キラが自らの考えに沈んでいるあいだ、いつの間にかシンに与えられたインパルスもザクの加勢に加わっていた。

 そのままどんどん状況はこちらに有利に傾いてきたその時、急にガイアがコロニーの外郭に向かって走り出した。

 それに残りの二機も続き、またインパルスとレイの乗っているらしいザクが、それを追いかけて行った。

 どうやらルナマリアの乗っているらしいザクはそのまま帰艦するようだ。

機体から煙が出ていないところをみると、故障らしい。

 そこまで見届けて、アテナは議長に向けて言った。

「どうやら宇宙まで長引きそうです。リバイブルで待機しています。」

 と。すると議長が重々しく頷いたので、今日はなぜかキラに動き回って欲しくないらしい議長を疑問に思いながらも、敬礼をしてブリッジから出ようとした。

 ミネルバも上昇してきている。足元に気をつけながらブリッジの出入り口をあけようとしたその時。

 何かが、いや、何かを感じた。何度か体験したことのあるこの感覚。

「これは・・・?」

ついつい入り口で立ち止まり、疑問の声を上げるアテナに、艦長と議長の視線が集中した。

「どうかしたのかね?」

 アテナはらしくもなく呆然と議長を見返し、言った。

「この感じ・・・いえ、何でもありません。では。」

そう言ってもう一度敬礼し、今度こそ本当にブリッジから出、格納庫まで向かった。




先程の感覚。もう二年近くたっているが、まだよく覚えている。

『それだけの業、重ねてきたのは誰だ!?君とてその業の一つだろうが!!』

決して交わる事のなかった言葉が、未だにキラの耳にこびりついて、離れようとしない。

「あの仮面め・・・いつまで僕を苦しめれば気が済むんだ!!?」

思わず憎々しげに呟いてしまいながら、キラは素早くパイロットスーツを着、リバイブルのコックピットへ向かっていった。

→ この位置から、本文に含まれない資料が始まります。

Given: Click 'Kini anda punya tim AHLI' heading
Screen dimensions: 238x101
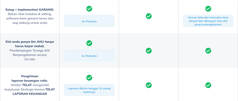Looking at the screenshot, I should 30,41.
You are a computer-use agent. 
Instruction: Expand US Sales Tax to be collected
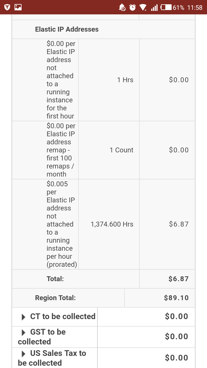24,354
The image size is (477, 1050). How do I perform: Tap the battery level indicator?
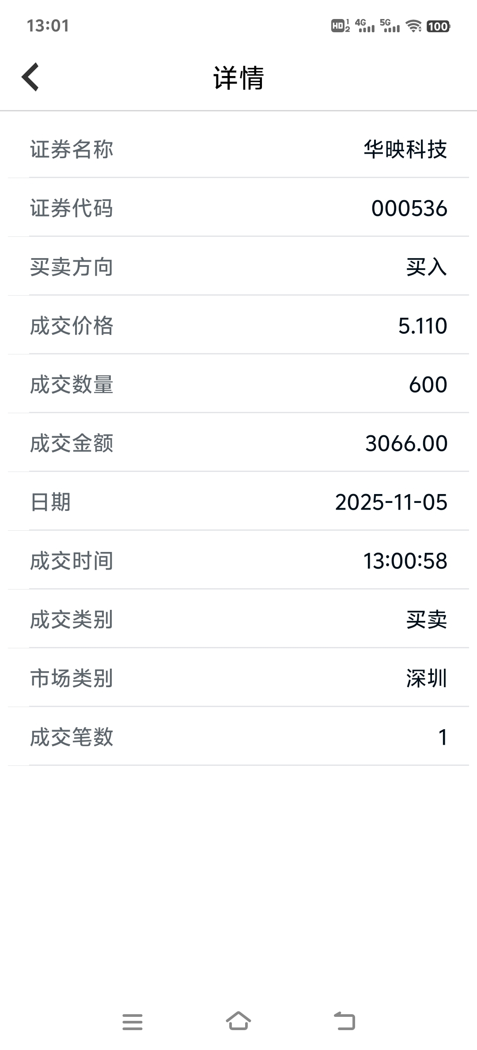click(x=438, y=26)
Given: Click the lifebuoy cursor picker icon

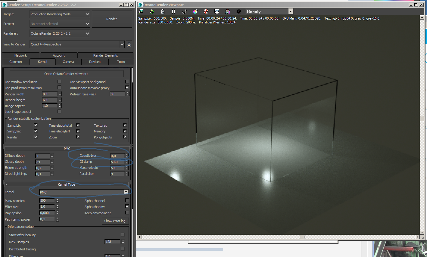Looking at the screenshot, I should click(x=206, y=11).
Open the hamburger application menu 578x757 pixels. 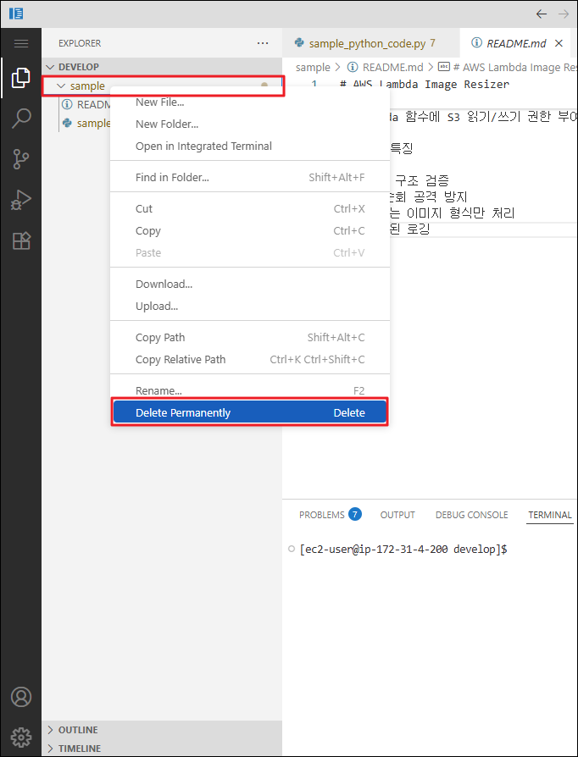(21, 43)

 途中、すでに着艦していたルナマリアを見かけたが、彼女はこちらには気付かない様子で、ザクから出てきた人物に銃を向けていた。

 ザクから出てきたのは二人。

キラの、よく知る・・・二人。

「アスラっ・・・カガ、リ・・・?」

信じられないかのように目を瞠り、彼らの名を呼ぶ。
 キラは、彼らがその場を去っていくまで、一歩も動く事が出来なかった。






(あとがき)
き・・・記憶があやふやだ・・・。
すみません、何せ半年近く前に一回見ただけなので・・・
ぶっちゃけ所々にしか覚えてないんです・・・。

あれぇ、タリアが議長に言った第一声ってなんだっけ?とか、
「もう機密も何もありませんでしょう?」って言ったのっていつ?とか。
思ったりして・・・だって資料が無いんだもん!!
 小説探してんのに見つかんないし!マンガはそこらへん書いてなかったし!!